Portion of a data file

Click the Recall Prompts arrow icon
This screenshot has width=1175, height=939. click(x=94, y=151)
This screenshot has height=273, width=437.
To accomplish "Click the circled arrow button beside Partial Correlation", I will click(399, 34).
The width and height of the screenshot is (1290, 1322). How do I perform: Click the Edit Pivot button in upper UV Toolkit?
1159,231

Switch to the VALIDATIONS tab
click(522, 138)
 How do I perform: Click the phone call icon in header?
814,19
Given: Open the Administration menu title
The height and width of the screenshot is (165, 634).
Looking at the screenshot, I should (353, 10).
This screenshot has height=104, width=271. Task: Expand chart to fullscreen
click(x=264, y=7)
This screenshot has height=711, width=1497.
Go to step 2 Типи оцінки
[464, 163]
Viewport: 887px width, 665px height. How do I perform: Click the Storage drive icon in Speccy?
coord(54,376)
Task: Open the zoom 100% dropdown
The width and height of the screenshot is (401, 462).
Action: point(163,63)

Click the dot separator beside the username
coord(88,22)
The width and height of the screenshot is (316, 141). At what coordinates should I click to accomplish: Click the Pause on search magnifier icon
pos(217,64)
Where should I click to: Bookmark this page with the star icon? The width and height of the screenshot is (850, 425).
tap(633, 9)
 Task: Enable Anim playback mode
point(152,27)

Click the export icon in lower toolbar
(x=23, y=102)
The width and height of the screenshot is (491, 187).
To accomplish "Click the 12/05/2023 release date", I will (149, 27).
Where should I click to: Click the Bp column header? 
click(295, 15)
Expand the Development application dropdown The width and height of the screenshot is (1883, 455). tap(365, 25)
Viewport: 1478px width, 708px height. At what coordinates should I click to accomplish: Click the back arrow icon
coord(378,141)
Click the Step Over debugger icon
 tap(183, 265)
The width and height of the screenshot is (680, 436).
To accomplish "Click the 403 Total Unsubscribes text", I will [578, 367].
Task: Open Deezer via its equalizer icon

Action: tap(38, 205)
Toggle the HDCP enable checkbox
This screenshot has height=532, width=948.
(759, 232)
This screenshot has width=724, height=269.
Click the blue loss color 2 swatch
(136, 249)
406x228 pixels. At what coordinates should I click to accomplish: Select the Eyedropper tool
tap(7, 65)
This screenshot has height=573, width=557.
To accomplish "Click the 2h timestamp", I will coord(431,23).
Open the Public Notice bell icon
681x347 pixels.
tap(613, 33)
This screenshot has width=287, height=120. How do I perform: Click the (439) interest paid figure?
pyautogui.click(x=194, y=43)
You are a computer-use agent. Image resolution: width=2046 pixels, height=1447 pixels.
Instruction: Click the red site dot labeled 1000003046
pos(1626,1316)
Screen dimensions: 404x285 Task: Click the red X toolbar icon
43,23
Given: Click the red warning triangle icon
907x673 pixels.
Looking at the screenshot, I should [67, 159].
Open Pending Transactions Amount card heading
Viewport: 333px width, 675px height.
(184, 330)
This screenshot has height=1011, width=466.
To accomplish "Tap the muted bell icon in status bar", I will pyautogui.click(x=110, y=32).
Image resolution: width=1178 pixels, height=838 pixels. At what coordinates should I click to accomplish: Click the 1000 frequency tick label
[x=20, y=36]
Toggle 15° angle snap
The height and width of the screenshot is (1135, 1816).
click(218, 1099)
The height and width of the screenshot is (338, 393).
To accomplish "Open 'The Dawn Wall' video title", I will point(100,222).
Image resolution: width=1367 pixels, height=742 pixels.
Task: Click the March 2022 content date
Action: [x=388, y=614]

• **PROBLEM DETAILS**: Identify each line in the listing above that contains the string "point", treating uppercase and lowercase as distinct, and copy those lines.

• **SOLUTION TO THIS EXERCISE**:
Action: point(163,63)
point(152,27)
To accomplish "Open 'The Dawn Wall' video title", I will point(100,222).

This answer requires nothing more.